*Die Aufgabe*:
Welche Art von Architektur bevorzugt Sinta Werner laut dem Text über ihre Arbeiten für ihre Raum- und Bildoperationen, und aus welchem Grund?

*Ausgewählter Text*:
────────────────
Sinta Werner löst mit chirurgischer Präzision die Metrik der ihr zur Verfügung stehenden Bildsphären auf, um die darin enthaltenen Formen und Elemente als Versatzstücke zu mobilisieren und sie im Anschluss nach Belieben in eine neue Räumlichkeit zu überführen. Dann liegen Fassaden in Falten, Balkone beulen sich hervor, ganze Gebäude krümmen sich oder, im Gegenteil, werfen ihre Hülle wie eine ausgebreitete Schlangenhaut ab. Für diese Raum- und Bildoperationen bevorzugt Werner aufgrund ihrer formalen Strenge monumentale Architektur, deren Linien und Flächen sie teils bis aufs Äußerste perspektivisch verzerrt. Dadurch wird nicht nur der ursprüngliche Bildraum gestört; es entsteht daraus auch ein neuer, ein hybrider Raum vor dem Bild, der ähnlich einer optischen Täuschung die zugrunde liegende Bildebene um eine weitere Dimension anreichert. Sinta Werners Raumexperimente sind jedoch nicht etwa fragile Trugbilder, die abhängig vom Betrachterstandpunkt sich mal entfalteten und dann wieder zusammenbrächen – ihre Konstruktionen halten jeder Prüfung stand. Auf diese Weise balancieren ihre Arbeiten auf einem feinen Grat zwischen Fotografie und Skulptur und verharren somit in einem synthetischen Zustand, der sich weder zur einen noch zur anderen Seite auflösen lässt.
────────────────
*Verfügbares Material*:
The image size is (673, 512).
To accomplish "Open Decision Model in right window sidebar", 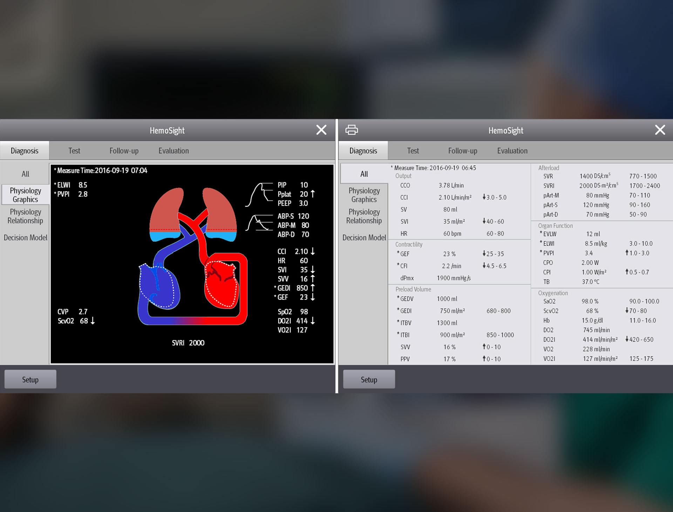I will 364,238.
────────────────
*Ergebnis der Übung*:
Sie bevorzugt monumentale Architektur, und zwar wegen deren formaler Strenge.